Gibbs already jettisoned one young driver, Daniel Suarez, when Truex became available at the end of last season. Jones could be headed for the same fate, but he’s also getting ever so close to breaking through, so stay tuned.
THREE: Tempers Flaring in the Midpack and Back Isn’t a Bad Thing
NASCAR would probably love it if the top-two finishers every week had harsh words for each other after the checkered flag, because that’s the kind of drama that helps sell the racing. The reality is that not every finish is cause for hurt feelings, so sometimes the anger is a little further back in the field.
It’s easy to forget that everyone is racing for something even when not in the mix for race wins, which was the case for Bubba Wallace and Suarez at Pocono. Despite coming home 22nd and 24th, respectively, they nonetheless exchanged pleasantries (though not blows) following the Gander RV 400.
If nothing else, it showed that both drivers remain fully engaged despite being winless and unlikely to make the playoffs. Given the way NASCAR coverage focuses on the leaders to the exclusion of the midpack cars much of the time, it also got Wallace and Suarez some attention they were not going to receive otherwise.
It’s the old “any publicity is good publicity” theory in action, so while this isn’t a suggestion that drivers 20th or worse should intentionally pick someone in the same range with whom to air their grievances at the end of an event, it’s also not not hinting at that.
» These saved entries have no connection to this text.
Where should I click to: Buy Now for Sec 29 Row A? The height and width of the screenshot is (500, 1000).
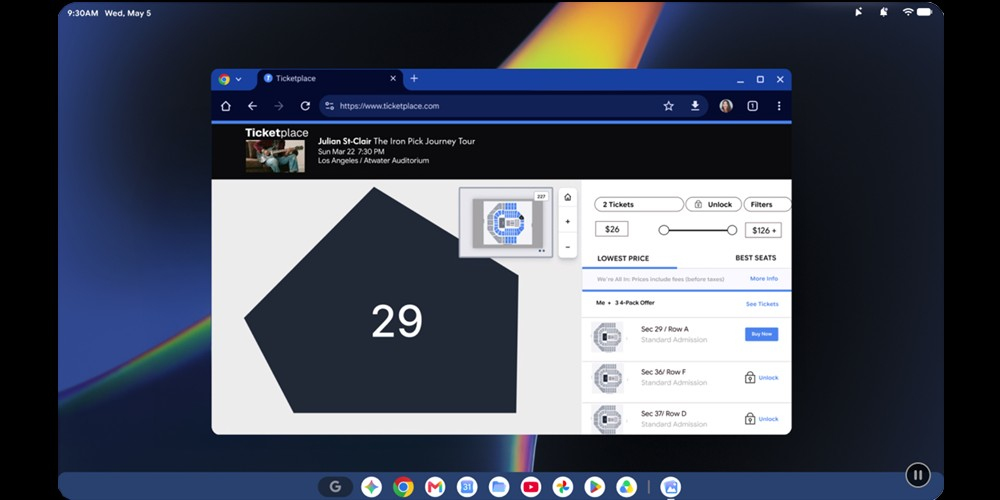[761, 334]
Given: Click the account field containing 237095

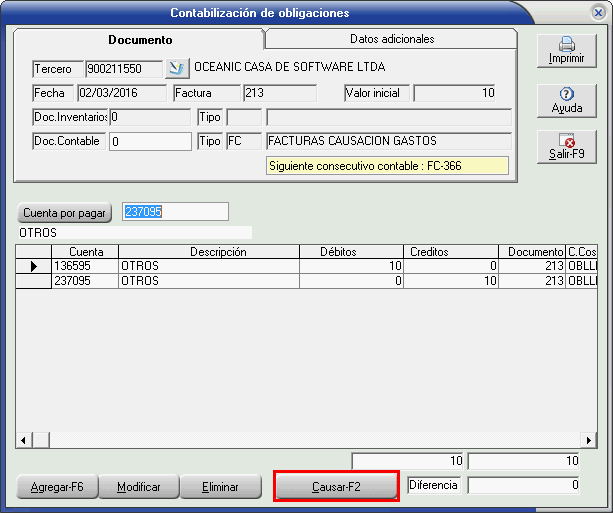Looking at the screenshot, I should [174, 212].
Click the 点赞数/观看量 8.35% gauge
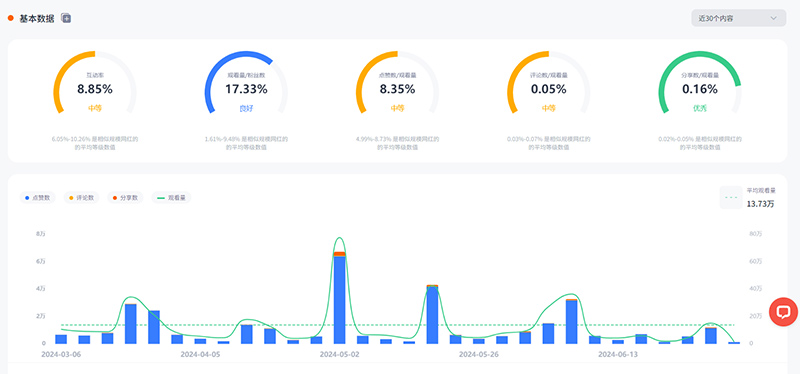Image resolution: width=800 pixels, height=374 pixels. [x=397, y=82]
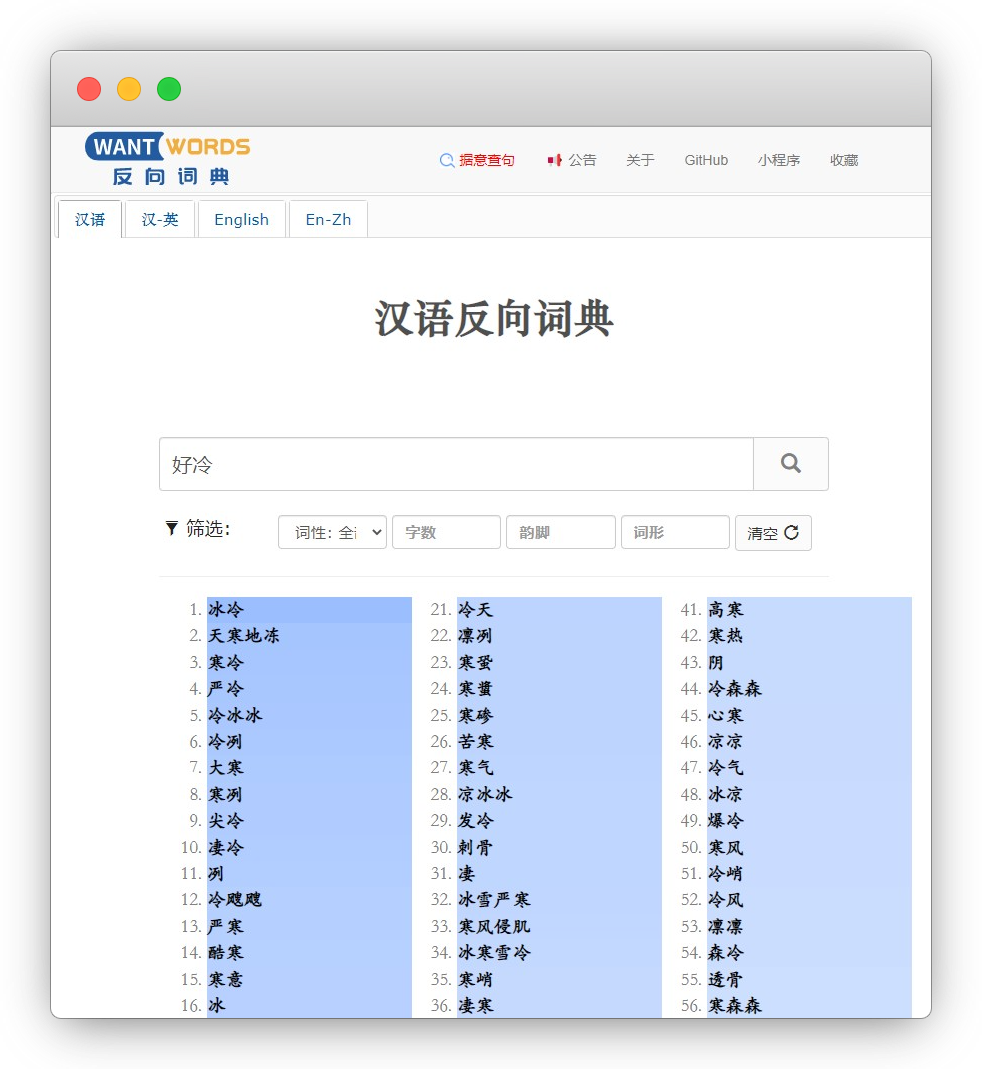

FOUR: Jimmie Johnson, Hendrick, Throw Hail Mary With Crew Chief Change
Drivers talking about how important familiarity and comfort level with their crew chiefs is to their success is something that’s heard on a regular basis. It’s suboptimal to be making a crew chief change when fighting for your playoff life, yet that’s exactly what Hendrick Motorsports is doing by announcing that Cliff Daniels will call the shots for Jimmie Johnson the rest of the way.
Less than a year removed from the dissolution of his legendary partnership with Chad Knaus, Johnson will now attempt to at least mathematically have a shot at his eighth championship while working with his second crew chief of the season. The driver said all the right things when the switch was announced, and you know the move wasn’t made without his blessing — and possibly even at his urging.
The only question that matters now is whether it will work. The No. 48 team feels like a Premier League soccer team struggling to stave off relegation, fighting hard for every points to avoid disaster. It smacks a little bit of desperation as well, but Johnson missing the postseason would be borderline unthinkable, so if ever there was a time to throw caution to the wind and try anything, this is it. It should be fascinating to see how it plays out.
FIVE: Could Watkins Glen Be the Cure for an Ailing Chase Elliott?
After winning at Talladega and following it up with four straight top-five results, Chase Elliott looked as if he might even improve upon his three-win 2018 Cup Series season. Since then, it’s been nothing but misery for the No. 9 team, in the form of a seven-race stretch with no top 10s but three finishes in the 30s, punctuated by wrecking out dead last at Pocono.
Elliott’s legions of fans will ensure he stays relevant, and he’s already locked into the playoffs by virtue of that Talldega victory. But if he wants to be any kind of factor in the title hunt, he needs to get the ship righted pronto.
Good thing for him that the next race is being held at Watkins Glen, where he captured his first career Cup Series win last August. It wasn’t just that Elliott won that day that was so impressive but how he did it, pulling away from Truex as the laps wound down.
Elliott and his team could sure use some of that same magic right about now. A miserable day at Pocono means there’s literally nowhere to go but up.